Here is where we share our insights and advice on any subject related to car valeting or detailing.

William Wright William Wright

What’s the point of pre-washing a car and use the two-bucket method?

What’s the point of pre-washing a car and using the two-bucket method?

You may have wondered why we take the time to include not one but two pre-cleans in all of our packages, or seen people snow foaming as a first step and then using multiple buckets while washing a car but don’t know why. These are all steps to help prevent light damage to the paintwork.

The damage caused when a car has been poorly washed is visible when the light hits; hundreds of fine scratches (swirls) become visible, particularly on darker paints. If a car is continually washed poorly the paint will go entirely dull and lose all shine.

If you imagine, as a worst case scenario, washing a car with a dirty sponge, all the dirt will be on the surface of the sponge being dragged across the paint creating hundreds of fine scratches.

 

Why pre-wash a car?

The purpose of the pre-cleans is to remove most of the contaminants (dirt, sand, grit etc.) before having further contact with the car.

Both the pre-clean and snow foam help breakdown the contaminants, which are then simply jet washed  off. Once applied to the paint they also create a lubricant so that as the contaminants are removed there is even less chance of damage.

 

Is using two buckets worth it?

To further reduce the risk of damaging the paintwork it is a good idea to use two buckets (or three including a bucket for the wheels), one for the shampoo and a second with water to rinse the mitt between panels.

Once the contaminants have been removed with the pre-cleans, there is a chance that some will still remain. The two bucket wash safely removes everything else.

Using this process, especially with a natural mitt and grit guards, will assure a safe clean. Start with the mitt in the shampoo bucket then lightly wash one panel at a time, after completing a panel squeeze everything off the mitt onto the floor, then use the rinse bucket to wash off the mitt, then start the process again (back to the shampoo for the second panel and so on…)

Using a natural wool mitt encourages any contaminates deeper into the mitt and away from the surface that is in contact with the paint, to then be removed into the rinse bucket.
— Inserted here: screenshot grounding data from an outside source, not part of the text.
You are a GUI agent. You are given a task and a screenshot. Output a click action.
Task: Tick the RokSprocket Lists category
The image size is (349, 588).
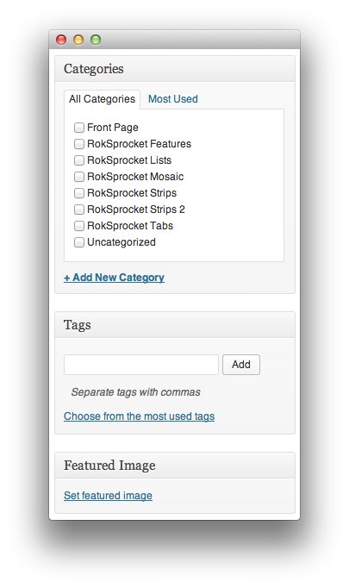tap(79, 160)
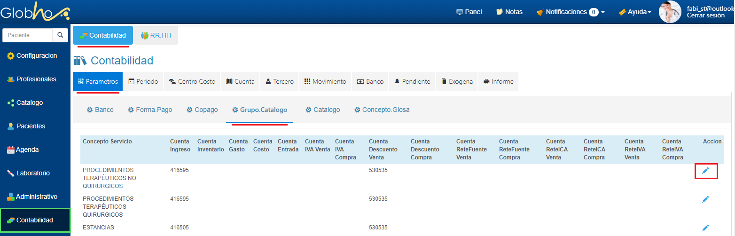
Task: Go to the Laboratorio sidebar section
Action: click(x=32, y=173)
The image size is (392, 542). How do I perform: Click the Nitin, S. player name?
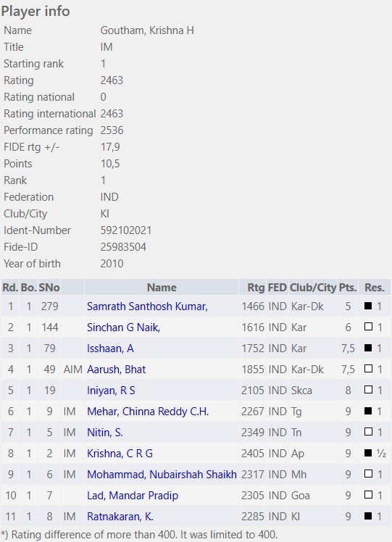105,433
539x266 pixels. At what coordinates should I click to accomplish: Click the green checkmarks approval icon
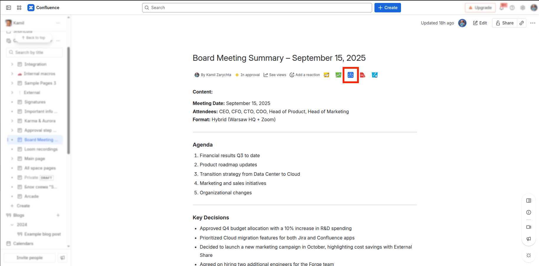tap(338, 75)

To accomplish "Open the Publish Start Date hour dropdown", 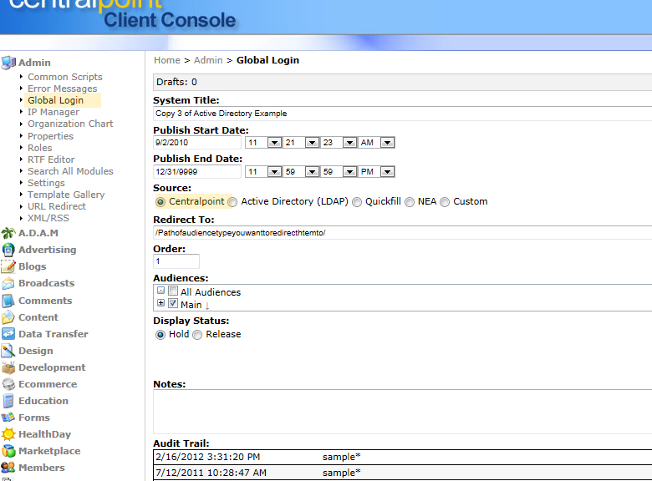I will (x=273, y=143).
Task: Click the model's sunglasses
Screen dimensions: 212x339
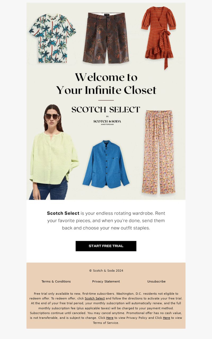Action: [x=52, y=116]
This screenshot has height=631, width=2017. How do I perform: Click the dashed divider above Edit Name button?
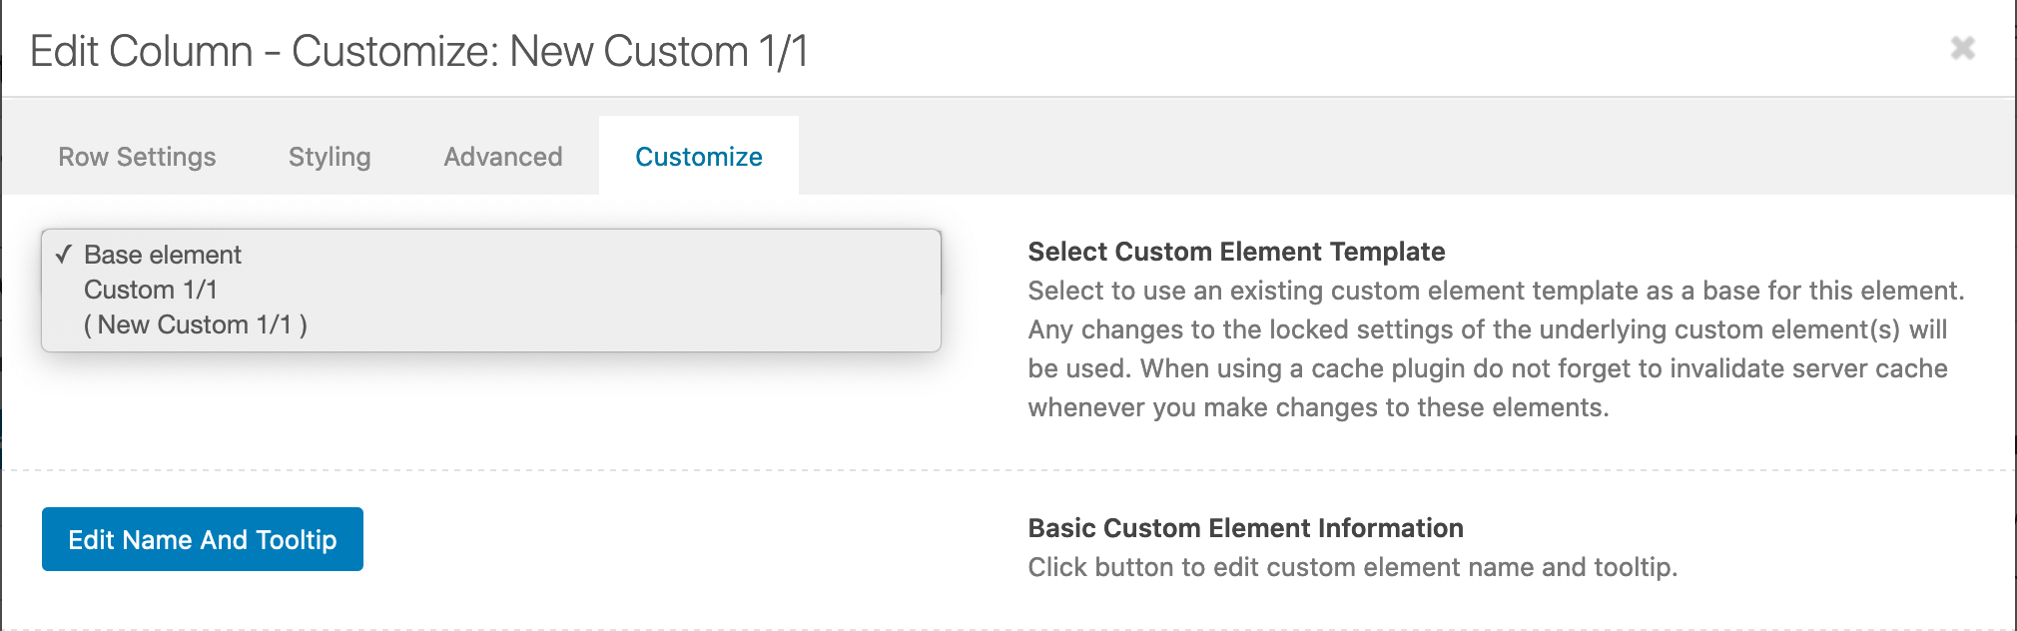coord(1009,469)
The Grit guards go at the bottom of both buckets and keep any contaminants that have made their way into the buckets to remain at the bottom and not come into contact with the mitt.
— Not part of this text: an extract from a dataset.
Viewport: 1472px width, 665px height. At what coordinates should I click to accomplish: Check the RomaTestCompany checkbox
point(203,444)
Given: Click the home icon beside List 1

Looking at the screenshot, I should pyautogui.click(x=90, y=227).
In summary, using all these methods ensure all contaminates are safely removed from the paint without re-introducing them to a new panel. Following these steps will significancy reduce the chances of any swirls in the paint.

Pre-Wash

  • Safely remove most contaminates before the contact wash using a mitt and two buckets. This can be a snow foam, pre-clean or both

2 Buckets with Grit guards

  • Using two buckets keeps the shampoo clean and contaminate free. The grit guards prevent any contaminants from re-entering the mitt.

Natural wool mitt

  • The natural wool mitt encourages any contaminants into the center and away from the surface that is in contact with the paint.

 

Can you fix existing damage caused from poorly washing?

If the damage has already been done and the car is covered in swirls, it is not too late. All swirls and most deeper scratches can all be corrected with a full detail and machine polish. More information can be found on our detailing page.

We often detail cars and then do all follow up professional valets to ensure the work does not all go to waste.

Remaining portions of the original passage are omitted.